Now, I'm not a native Cincinnatian. It took me a while to get used to hear people ask "So where'd you go to school?" and realize that they meant high-school. But I'm a Midwesterner at heart and by birth. And like so many others I fled my own home (Central Indiana) shortly after cleaning up from my college graduation party. Goodbye flatlands, hello Bay Area.

And now I live here.

The reasons behind all that transpired back then are many, but I live, and continue to live, in the Cincinnati area very deliberately. I like the feel here. I enjoy that people have lived here their whole life, and their parents live across town, and they still have friends from high-school. Try finding that in San Jose, California. I like how the city is laid out so randomly and hugs the river and that streets are confusing. There is no friendly grid like Indianapolis and learning your way around actually represents some sort of accomplishment. I enjoy walking through the old parts of the city and feeling the juxtaposition of the urban and the pastoral, the flood of German and Appalachian influence, the hints of the old frontier-spirit that still linger.

I like this town.

Yes, Cincinnati has problems. But for every person who leaves and gripes about their old neighbors resisting change I wonder where the responsibility rests? If so many things need fixed then why don't these people stay around and fix them? As I feel about those who don't vote, I think moving away should force you to abdicate your right to criticize.
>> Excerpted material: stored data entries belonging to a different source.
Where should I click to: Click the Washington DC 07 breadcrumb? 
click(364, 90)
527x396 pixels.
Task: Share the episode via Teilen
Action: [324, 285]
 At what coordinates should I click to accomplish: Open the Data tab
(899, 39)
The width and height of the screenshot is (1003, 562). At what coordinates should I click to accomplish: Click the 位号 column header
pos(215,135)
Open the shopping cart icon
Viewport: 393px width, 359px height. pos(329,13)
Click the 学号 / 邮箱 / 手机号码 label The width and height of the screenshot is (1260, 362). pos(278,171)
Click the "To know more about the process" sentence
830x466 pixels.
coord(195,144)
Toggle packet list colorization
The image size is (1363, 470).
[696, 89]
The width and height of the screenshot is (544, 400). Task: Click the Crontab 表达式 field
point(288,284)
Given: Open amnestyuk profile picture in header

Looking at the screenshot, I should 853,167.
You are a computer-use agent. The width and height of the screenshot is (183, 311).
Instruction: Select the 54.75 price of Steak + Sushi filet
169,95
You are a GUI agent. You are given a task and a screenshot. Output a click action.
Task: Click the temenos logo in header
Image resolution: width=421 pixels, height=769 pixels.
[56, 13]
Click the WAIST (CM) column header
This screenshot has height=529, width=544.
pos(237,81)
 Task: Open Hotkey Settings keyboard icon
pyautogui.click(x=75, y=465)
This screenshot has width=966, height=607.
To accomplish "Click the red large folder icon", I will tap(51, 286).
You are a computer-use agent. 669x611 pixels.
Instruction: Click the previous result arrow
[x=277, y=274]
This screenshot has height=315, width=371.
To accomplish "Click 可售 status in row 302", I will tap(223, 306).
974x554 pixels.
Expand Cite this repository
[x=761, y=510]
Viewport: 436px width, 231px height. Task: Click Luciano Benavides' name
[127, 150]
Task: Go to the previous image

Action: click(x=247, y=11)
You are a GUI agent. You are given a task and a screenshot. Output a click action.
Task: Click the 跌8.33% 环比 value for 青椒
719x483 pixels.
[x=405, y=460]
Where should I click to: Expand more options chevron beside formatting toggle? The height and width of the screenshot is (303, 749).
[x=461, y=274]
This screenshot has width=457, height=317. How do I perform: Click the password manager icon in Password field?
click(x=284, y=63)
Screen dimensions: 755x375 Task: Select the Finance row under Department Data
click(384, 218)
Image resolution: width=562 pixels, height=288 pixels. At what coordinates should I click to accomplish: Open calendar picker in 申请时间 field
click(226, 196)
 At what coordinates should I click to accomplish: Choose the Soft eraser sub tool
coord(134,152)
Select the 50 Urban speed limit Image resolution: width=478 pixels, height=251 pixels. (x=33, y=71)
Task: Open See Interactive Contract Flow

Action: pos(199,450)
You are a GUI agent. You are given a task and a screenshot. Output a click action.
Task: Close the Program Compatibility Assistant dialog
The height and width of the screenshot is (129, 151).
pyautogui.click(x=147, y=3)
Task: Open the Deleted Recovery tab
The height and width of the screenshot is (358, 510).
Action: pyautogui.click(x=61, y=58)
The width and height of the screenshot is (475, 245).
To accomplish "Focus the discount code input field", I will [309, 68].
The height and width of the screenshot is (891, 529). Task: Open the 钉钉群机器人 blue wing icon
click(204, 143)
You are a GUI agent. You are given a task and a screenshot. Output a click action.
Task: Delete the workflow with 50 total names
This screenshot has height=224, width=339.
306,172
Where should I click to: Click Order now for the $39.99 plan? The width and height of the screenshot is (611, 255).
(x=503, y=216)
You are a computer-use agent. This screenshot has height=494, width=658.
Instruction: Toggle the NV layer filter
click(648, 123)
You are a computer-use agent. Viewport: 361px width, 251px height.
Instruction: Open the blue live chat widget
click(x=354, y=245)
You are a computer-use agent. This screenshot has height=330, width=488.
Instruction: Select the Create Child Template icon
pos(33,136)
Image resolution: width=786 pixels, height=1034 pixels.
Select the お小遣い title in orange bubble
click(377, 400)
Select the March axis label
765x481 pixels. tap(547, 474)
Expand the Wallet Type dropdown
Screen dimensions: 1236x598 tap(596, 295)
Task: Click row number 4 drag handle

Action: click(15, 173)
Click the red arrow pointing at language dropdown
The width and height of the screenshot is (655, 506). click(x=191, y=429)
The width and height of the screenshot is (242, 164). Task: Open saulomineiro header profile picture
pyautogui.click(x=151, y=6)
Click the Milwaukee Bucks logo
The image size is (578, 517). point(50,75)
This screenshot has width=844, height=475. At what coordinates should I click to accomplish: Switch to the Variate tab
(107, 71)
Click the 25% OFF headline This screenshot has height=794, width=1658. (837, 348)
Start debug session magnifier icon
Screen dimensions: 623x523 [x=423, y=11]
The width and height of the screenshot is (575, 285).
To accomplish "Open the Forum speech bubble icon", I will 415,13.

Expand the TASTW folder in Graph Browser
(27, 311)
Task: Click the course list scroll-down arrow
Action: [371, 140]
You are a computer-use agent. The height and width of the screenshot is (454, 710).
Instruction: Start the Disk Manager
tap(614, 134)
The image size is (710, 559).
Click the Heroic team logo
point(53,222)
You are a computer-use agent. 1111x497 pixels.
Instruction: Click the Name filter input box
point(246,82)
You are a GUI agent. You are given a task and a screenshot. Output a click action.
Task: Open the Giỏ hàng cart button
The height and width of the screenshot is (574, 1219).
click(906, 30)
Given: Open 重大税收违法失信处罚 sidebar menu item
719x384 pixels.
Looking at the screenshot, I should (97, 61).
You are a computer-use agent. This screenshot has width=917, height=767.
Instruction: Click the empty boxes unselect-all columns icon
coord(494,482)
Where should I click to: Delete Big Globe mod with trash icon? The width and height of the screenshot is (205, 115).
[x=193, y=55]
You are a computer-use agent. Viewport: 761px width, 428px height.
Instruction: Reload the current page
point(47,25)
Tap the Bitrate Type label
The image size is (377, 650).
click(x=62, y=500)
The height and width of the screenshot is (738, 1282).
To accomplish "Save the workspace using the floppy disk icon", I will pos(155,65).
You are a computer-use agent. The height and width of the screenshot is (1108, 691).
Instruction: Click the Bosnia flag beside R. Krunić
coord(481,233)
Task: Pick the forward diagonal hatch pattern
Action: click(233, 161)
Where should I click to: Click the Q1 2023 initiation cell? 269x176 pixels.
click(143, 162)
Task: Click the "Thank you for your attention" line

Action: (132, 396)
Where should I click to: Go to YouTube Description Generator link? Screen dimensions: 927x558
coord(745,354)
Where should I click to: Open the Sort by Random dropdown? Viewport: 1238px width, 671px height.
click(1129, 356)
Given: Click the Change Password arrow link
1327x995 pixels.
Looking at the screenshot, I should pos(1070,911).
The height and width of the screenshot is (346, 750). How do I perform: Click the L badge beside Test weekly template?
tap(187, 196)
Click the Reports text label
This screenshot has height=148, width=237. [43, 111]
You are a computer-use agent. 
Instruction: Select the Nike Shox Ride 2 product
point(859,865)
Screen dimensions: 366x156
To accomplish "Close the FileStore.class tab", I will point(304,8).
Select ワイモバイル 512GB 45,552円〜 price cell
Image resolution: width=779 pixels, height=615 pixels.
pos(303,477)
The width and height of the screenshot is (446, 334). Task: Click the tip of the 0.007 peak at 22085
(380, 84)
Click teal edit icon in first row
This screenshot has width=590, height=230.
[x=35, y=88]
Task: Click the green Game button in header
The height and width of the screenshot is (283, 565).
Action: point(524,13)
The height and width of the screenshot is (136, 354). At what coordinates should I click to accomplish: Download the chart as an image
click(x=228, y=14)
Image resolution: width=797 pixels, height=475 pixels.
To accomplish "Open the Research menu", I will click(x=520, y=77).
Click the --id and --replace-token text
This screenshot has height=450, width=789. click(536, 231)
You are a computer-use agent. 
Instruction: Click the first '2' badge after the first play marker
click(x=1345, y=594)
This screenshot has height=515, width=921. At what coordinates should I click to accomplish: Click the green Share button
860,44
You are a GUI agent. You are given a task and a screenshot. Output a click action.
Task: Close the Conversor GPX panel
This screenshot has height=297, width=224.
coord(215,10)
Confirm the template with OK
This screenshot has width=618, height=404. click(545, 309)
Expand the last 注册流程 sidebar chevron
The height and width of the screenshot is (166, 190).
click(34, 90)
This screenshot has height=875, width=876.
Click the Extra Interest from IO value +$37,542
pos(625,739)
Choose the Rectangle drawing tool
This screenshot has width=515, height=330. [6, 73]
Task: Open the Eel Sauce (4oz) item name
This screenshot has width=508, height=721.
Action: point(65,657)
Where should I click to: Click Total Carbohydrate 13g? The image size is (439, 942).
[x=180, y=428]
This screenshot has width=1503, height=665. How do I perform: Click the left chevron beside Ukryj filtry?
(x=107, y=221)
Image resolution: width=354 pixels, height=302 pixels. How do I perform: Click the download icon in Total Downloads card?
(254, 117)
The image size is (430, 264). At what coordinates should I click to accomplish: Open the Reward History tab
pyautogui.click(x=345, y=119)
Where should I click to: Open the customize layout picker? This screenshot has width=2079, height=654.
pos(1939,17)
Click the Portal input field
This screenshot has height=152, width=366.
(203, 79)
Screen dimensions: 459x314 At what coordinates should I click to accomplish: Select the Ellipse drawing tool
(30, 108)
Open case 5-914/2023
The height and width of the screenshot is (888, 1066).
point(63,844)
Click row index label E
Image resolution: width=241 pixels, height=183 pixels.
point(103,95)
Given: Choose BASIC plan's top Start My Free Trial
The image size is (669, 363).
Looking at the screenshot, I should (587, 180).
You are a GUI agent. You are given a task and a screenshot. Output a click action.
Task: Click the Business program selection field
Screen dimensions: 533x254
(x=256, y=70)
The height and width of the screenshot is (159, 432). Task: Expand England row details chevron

I have no idea if I'll live my life out here or not. I can imagine that happening, though. And hopefully, in some small way, I'll have helped create a neighborhood and community and city and region that more closely meets my ideal. Maybe I'll rehab an OTR building of my own, or move down to Norwood just to escape the suburbs. Maybe by riding the bus when I work downtown I can continue to be an evangelist for mass transit. Who knows what kind of influence a lifetime can uncover.

But in my experience, the exotic is indeed wonderful, with better weather, better views and many different people. But it's not home. I can't speak for Portland, but I know that the transient nature of Bay Area residents took it's toll. I lived there for a short while near the end of the Silicon Valley boom, and you didn't bother meeting your neighbors, because housing turnover was rapid. Peoples' yards were small, backyards surrounded by fences, and I cannot remember once doing anything remotely social with my coworkers.

But here?

My perception is that people are just a bit friendlier, a bit more open, not quite as calloused to the comings and goings of others. I've lived here just over five years and have good friends from both companies I've worked for.

Keep in mind that this whole argument can be so easily turned on its ear. If I think people are responsible to contribute to the community where they are raised, then why don't I still live in good ol' Muncie, Indiana, or at least in nearby Indianapolis? Well, I have my reasons. And as I drove around Muncie last weekend I thought "I wouldn't mind so much moving back here after all."

It's so easy to only see the problems in your familiar world and to only see the jewels of a foreign place.

Maybe Cincinnati is still foreign to me. Perhaps that's why I still like it.